Exercise task A >> Summarize the dragonfly wing post in two sentences.
Exercise task B >> Reproduce everything in the dragonfly wing post from "1. Thomas ROSSI" down to "Very interesting study!".

Supplied text >>
★ ★ ★ ★ ★ ★ ★
After understanding these various characteristics of the wing that could be applied to structural design elsewhere the students began to model their findings and ran various test deforming the meshes and analyzing the responses. Below is a video demonstrating.

The interesting part of all biomimetic research are its potential applications to the field, the next excerpt is a summary from the team expressing how they feel their research can be applied to construction techniques.

“Specialization of different areas for support and deformability is nearly universal in insect wings. These properties present to us an interesting field of research on structures that could change constantly, but retain their equilibrium through a complex geometrical logic. Buildings can be envisaged as envelopes made of complex flexible foils, abstracting the geometrical logic of the dragonfly wings. The property of rigid quadrangular geometry and a more flexible polygonal geometry could be used to build a surface…the experiment was focused on deriving the different morphologies that could be obtained by passive deformation under uniformly applied loads. The distribution of constrain points within the grid follows a similar logic to that of the dragonfly wing, in which the mobile and immobile joints are distributed in order to enable corrugation in a particular direction.”

More images below from the various tests run on the model. We will also be posting about Maria’s recent thesis project with AA as well. A truly exciting proposal. stay tuned.


maria just released her book on her thesis project, check it out: Fibre Adaptive Composite Systems


  1. Thomas ROSSI /Reply

    Yeah, very cool !
    We can see very well the rigid parts of the fly, and their use. The fly have a very elegant and optimized air penetration.

    Very interesting study!

  2. Pingback: Fiber Composite Adaptive Architecture «

    1. Ehsaan Mesghali /Reply

      as far as modeling and alghorithmic form generation go rhino is used accompanied by grasshopper. various simulation softwares are used that are primarily engineering based. i will ask some of our contributors and let you know.
★ ★ ★ ★ ★ ★ ★
Given material >>
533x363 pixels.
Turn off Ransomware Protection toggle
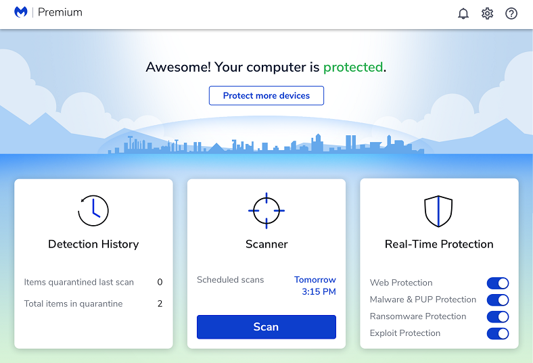pos(497,316)
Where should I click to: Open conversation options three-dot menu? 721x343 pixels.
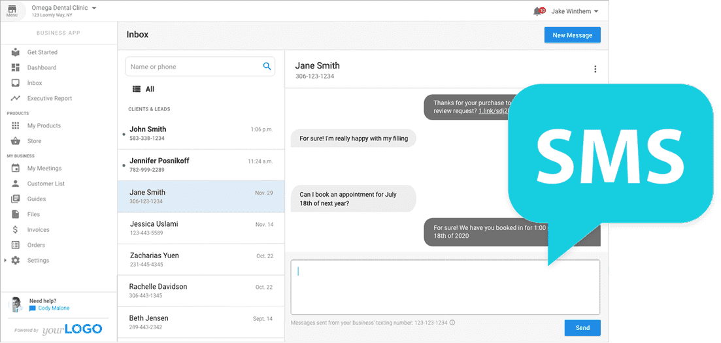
★ ★ ★ ★ ★ ★ ★
Solution A >> After studying wing characteristics that could apply to structural design, the students modeled their findings and ran tests that deformed meshes and analyzed the responses. Their team proposes buildings as envelopes of complex flexible foils that abstract the geometrical logic of dragonfly wings, and their experiment derived morphologies from passive deformation under uniformly applied loads, with constraint points distributed the way a dragonfly wing distributes mobile and immobile joints to enable corrugation in a particular direction.

Solution B >>
1. Thomas ROSSI /Reply

    Yeah, very cool !
    We can see very well the rigid parts of the fly, and their use. The fly have a very elegant and optimized air penetration.

    Very interesting study!